A few years ago a young man stood up in front of parliament and the whole of SA and told us Jacob Zuma was a dictator on a par with Idi Amin who would end up killing members of his own party in a desperate bid to stay out of prison.
“The reason Africa is referred to as a dark continent,” he proclaimed, “is because we’ve got postcolonial disasters, impostors, thugs, criminals who by coincidence, accident or by design find themselves occupying the highest political office in their land.”
These thugs and criminals, he said, included the likes of Amin, Sani Abacha, Mobutu Sese Seko, and now “unfortunately a Mr Jacob Zuma”.
To this young man Zuma’s future trajectory was clear. Eventually, he warned the ANC’s backbenchers, “he’s going to arrest you, he’s going to lock you up, he’s going to kill you”.
“He’s got nothing to lose now!” he cried as the chamber erupted. “He knows that if he doesn’t have political power, he’s going to be going to prison!”
When the frazzled speaker ordered him to withdraw his statements, he doubled down.
“All dictators, after they steal government money and they enrich their families ... their last option is to kill their opponents ... Jacob Zuma is going to kill you, all of you who are sitting on his side now.”
He was slightly less grim on Twitter, but his views on Zuma were still clear: as a vote of no confidence loomed he urged fellow MPs to “remove Duduzane’s father (Guptas’ private property) from office” while also offering “a word of encouragement to the cadres who voted against a No 1 criminal: be guiltless and nothing will happen to you. History will absolve you.”
Of course, history can’t always be relied on to absolve you in just the way you want, especially not when you’re Floyd Shivambu and you’ve just landed a lucrative job with the guy you compared to a thieving mass-murderer.
Sometimes it’s far quicker and safer just to delete all your tweets, which is why you won’t find either of those two on Shivambu’s X account any more.
But TV footage is harder to erase, and so over the weekend Shivambu put on his best flip-flops and padded over to Sizwe Mpofu-Walsh’s podcast to explain that he had been wrong to repeat “all sorts of nonsensical characterisations” of the man who is now paying his bills.
Shivambu has been described by many as the brains of the EFF, a claim that somehow manages to libel both Julius Malema and him at the same time, but on the podcast he did at times sing very sweetly and quite impressively for his supper.
Reflecting on those difficult years of endlessly taking a stand on a matter of principle that had since turned out to be less lucrative than he’d hoped, Shivambu noted that the EFF’s campaign against Zuma had been “coincidentally joined by the establishment, and mostly the descendants of the settlers who got to go and do the Zuma Must Fall nonsense”.
It was a nice little aside, clearly reiterating the founding tenet of Zuma’s new party — that he is the victim of a racist conspiracy — while simultaneously creating a subtle but potent association between the EFF and those wicked counter-revolutionaries.
Of course, he didn’t try to explain why he had personally pushed the agenda of the descendants of the settlers quite so hard at the time, or whether he’d been a useful idiot or a willing one. But that’s the great thing about personality cults — the moment you prostrate yourself before your new Big Daddy you are reborn, your past washed away as thoroughly as if it had been laundered VBS cash.
It was quite a spectacle, one that will have been watched intently by many in the ANC who are unsure whether they want to stay in the party after Sunday night’s shock announcement by Cyril Ramaphosa that they will soon be required to have read a book and know the difference between right and wrong.
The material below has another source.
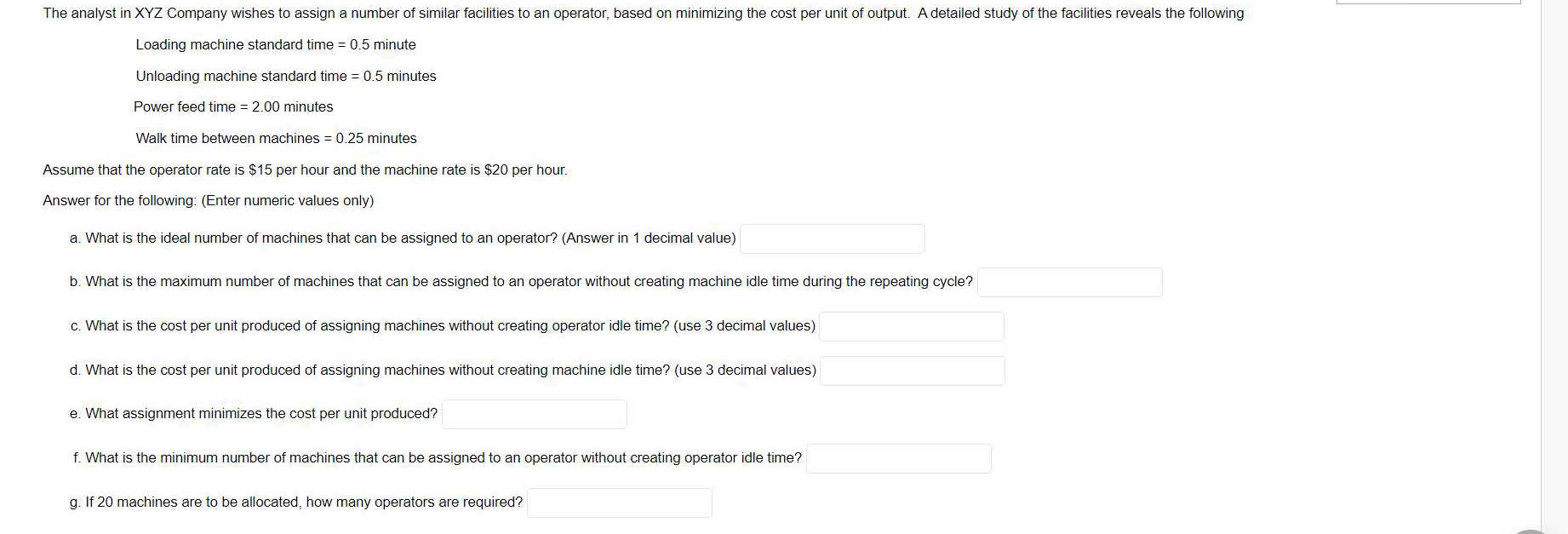
Task: Click the answer field for question f
Action: pyautogui.click(x=897, y=459)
Delivering the OR Tambo memorial lecture to an audience that would have included at least one cadre who thought OR Tambo was an airport, Ramaphosa revealed that his party would be introducing a compulsory “foundational course”.
This, he explained, was being done in the hopes of “raising the intellectual capacity and enhancing the moral and ethical orientation of ANC leaders and members”.
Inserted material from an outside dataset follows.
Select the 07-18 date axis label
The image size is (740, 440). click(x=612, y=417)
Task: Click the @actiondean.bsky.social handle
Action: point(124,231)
For those most in need of having their intellectual capacity raised, the announcement would have held few terrors, mainly because they wouldn’t have understood what Ramaphosa was saying. For the rest though, it would have come as a shock.
I mean, being honest and well read is all very well if you’re an airport, but this is a party whose current deputy secretary-general once crowed that if appointing Malusi Gigaba as finance minister crashed the rand the ANC would pick it up again, and who was accused at the Zondo Commission of being bribed with booze and braai packs.
If you want intellect and conscience, go work in a primary school, sucker. Luckily though, they can all relax thanks to the fundamental flaw of a test designed to reform the stupid and the corrupt: the former simply pay the latter to make it go away.
And if that doesn’t work, they can always delete some tweets and go and genuflect next to Floyd.
• Eaton is an Arena Holdings columnist.